Social Media Accessibility

Social Media Accessibility at UAlbany

These guidelines are intended to help University at Albany staff, faculty and students create social media content that is accessible to people with disabilities.

UAlbany adheres to SUNY’s Electronic and Information Technology (EIT) Accessibility Policy, which recognizes SUNY institutions’ responsibility to assure that individuals with disabilities and individuals who are temporarily disabled have equitable access to electronic information resources, which includes University social media. 

Each social media platform has different accessibility features and limitations. Check with each individual platform to review their accessibility resources and most up-to-date capabilities. The following topics are universal across all platforms.
 

Alternative Text Descriptions for Images

Alternative text (also known as alt text, alt tags and alt descriptions) is a written image description that helps screen reading tools describe images to visually impaired readers. It also appears in place of an image on a webpage if the image fails to load. Alt text descriptions are read aloud through a screen reader to visually impaired readers.

Best practices for alternative text

  • Describe the image itself. 
  • Be succinct. 
  • Use dashes for acronyms. For example, you might write “LC” as “L-C” so the screen reader doesn’t pronounce it as “lc” 
  • Avoid redundancy. No need to include “Image of…” in the description since the alt text implies that information.
  • End the alt text with a period. It causes screen readers to pause slightly, making for an easier reading experience.

For example:

Three students wearing American Red Cross volunteer vests pose for a picture outside of the entrance to a building. The letters “E-T-E-C” are above the building entrance.
Alt text: Three students wearing American Red Cross volunteer vests pose for a picture outside of the entrance to a building. The letters “E-T-E-C” are above the building entrance.
Captions for Videos

For all video content, you must provide captions of the audio for those who are hard-of-hearing, or non-native speakers. There are two types of captions: closed captions (where a user can enable or disable the captions) or open captions (where the text is embedded or burned into the video and cannot be turned on or off). 

Do not rely on auto-captioning if it is offered by a platform. Auto-captioning typically contains several grammatical and spelling errors. If you do use auto-captioning, be sure to review and edit as necessary before publishing.

Review the social media platform’s accessibility support features to determine which captioning type is needed. A general rule of thumb is if you cannot upload a .srt file with your video, you should use open captions and burn the captions into your video.

Emojis

Screen readers will describe emojis included in social media posts. The 👍 emoji will be read aloud as “thumbs up.”

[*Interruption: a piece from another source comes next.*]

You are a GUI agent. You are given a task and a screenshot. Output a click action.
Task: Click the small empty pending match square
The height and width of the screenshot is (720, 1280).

Do not use emojis in place of words (especially words that convey important information) and do not use emojis in the middle of a sentence. Consider the experience for screen reader users.

For example:

A screenshot of a Tweet from the UAlbany account, which reads: “Come back for homecoming! House with garden We want to see you back on campus! Hands raised Red admission ticket Reserve your spot today!”
How this tweet would be read aloud: “Come back for homecoming! House with garden We want to see you back on campus! Hands raised Red admission ticket Reserve your spot today!”


Do not use symbols to create an emoji or emoticon. “:-)” will be read aloud by a screen reader as “colon dash right parenthesis.”

It is recommended to use emojis and emoticons sparingly.

CamelCase for Hashtags

Hashtags are an important component of social media posts.

When creating and using hashtags that are made up of multiple words, use CamelCase. CamelCase, also known as initial capitalization or initial caps, means capitalizing the first letter of multiple words in a hashtag, which makes the hashtag appear to have humps (like a camel’s back).

Utilizing this simple technique makes the hashtag easier to read for all users and is more consumable by screen readers since their synthesized voices can recognize and pronounce individual words. 

For Example: #OneOfTheGreats is in CamelCase and is easier to read than #oneofthegreats.